I only ask this because I notice your location states SC but that you stated east coast. 
If it is SC then I would love to move up there, I would love to be able to find horses of that caliber in my area.
Seeing as I live in GA (right under SC) it would not be that far of a move for me. 
I know in my area a WP or EP horse, just for a reg. prospect, rang from 2,000 - 5,000. 
Same price rang for most reg. barrel prospects, heck the cheapest prospect that was really "breed" to run down my way that looked worth anything at all was 4,500.


----------



## GotaDunQH (Feb 13, 2011)

LuvMyPerlinoQH said:


> I know you and I now your smart as all get out when it comes to horses. How is Syd these days?


Hey,I know you too! Sidney is coming 17 now but still kicking it in AQHA WP and earning points. I just bought a filly by My FInal Notice from Texas. She'll be next WP horse, but I will never sell Sid. How's it going with your herd????


----------



## LuvMyPerlinoQH (Jun 21, 2011)

GotaDunQH said:


> Hey,I know you too! Sidney is coming 17 now but still kicking it in AQHA WP and earning points. I just bought a filly by My FInal Notice from Texas. She'll be next WP horse, but I will never sell Sid. How's it going with your herd????


Wow 17 love those older horses I wouldnt expect anhything less from Syd. Love to see pics of your new girl. My herds doing well getting ready to set up the breeding contract for Bourbon getting excited gonna breed her in May I think for an April baby.


----------



## iridehorses (Oct 22, 2007)

sierrams1123 said:


> hey iridehorses where are you from, if you don't mind me asking?
> I only ask this because I notice your location states SC but that you stated east coast.
> .


I'm outside Greenville. Born in Westchester Cty, NY but spent 20 years in Bucks County (outside Philly) before moving here 11 years ago.

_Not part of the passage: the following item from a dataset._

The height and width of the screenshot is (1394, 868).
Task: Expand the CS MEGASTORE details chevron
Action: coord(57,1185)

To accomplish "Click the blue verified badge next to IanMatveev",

Quality barrel horses seem to bring a premium price here but registered WP prospects, trail horses, with good breeding sell regularly in the $1,500 and under range. I still have contacts from NY to FL and TX. I don't know the market in New England but it sure sounds like it's still strong compared to here. A horse like the one the OP is looking at simply wouldn't bring that price tag here but that doesn't mean he isn't worth it where he is.


----------



## Fowl Play (Sep 22, 2009)

We went and looked at him today. So far the best prospect...the right one? I don't know, but definitely a good prospect. A couple of issues...he was once a dude string horse, and has a little bit of attitude about people on his face a lot. With gentle hands, he seemed to get into frame okay. His previous owner attempted to game him too. Around here, gamers are different than true barrel racers. MANY (not all) gamers around here spur the snot out of horses, and rip on their faces but don't TRAIN. He was spurred and ripped. He's VERY sensitive to spurs. When his owner tried to spur him, he crow hopped, swished his tail and protested, before he gave in. I was about to walk out, but then we decided to let my daughter ride him (without spurs). That went much better. Only a couple of tail swishes in the first minute, then he didn't do it again. She had him walk/jogging, doing circles, pivots, hind/fore quarter turns, sidepassing, etc. 

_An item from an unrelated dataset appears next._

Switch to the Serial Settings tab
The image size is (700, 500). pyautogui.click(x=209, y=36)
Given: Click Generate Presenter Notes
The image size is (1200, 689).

I think he might be slightly downhill, but it didn't seem like he was too heavy on the front end or anything. He did seem to respond to the gentleness of a kid rather than a harsher adult. She is open to a 30 day trial at our facility. I'm going to try to ride him again next weekend, and have my daughter take her saddle so she can ask a little more of him and see just how sensitive he is. He is not a $3000 horse. Here are some pictures. It is hard to get pictures in an aisle way because I can't get far enough away. It looks like his feet are relatively level on the floor, but the stall walls look slanted. I hope you can get a better idea of him. 

Straight hocks? Slightly down hill? That's what I see.













































My daughter (9 years, 5') She's in a 15.5 inch saddle and the stirrups are slightly long, so she didn't get above a jog today.










My trainer's initial thoughts were "let's do the trial" but she just called and said lets ride him again, and see if we can push a few more buttons and see what his reaction is. We're coming off of a boarder at the barn having a bad wreck with her pony, and trainer is slightly paranoid about matching people to horses right now. The right horse is critical, and one that has too many or too sensitive buttons is not a good match. 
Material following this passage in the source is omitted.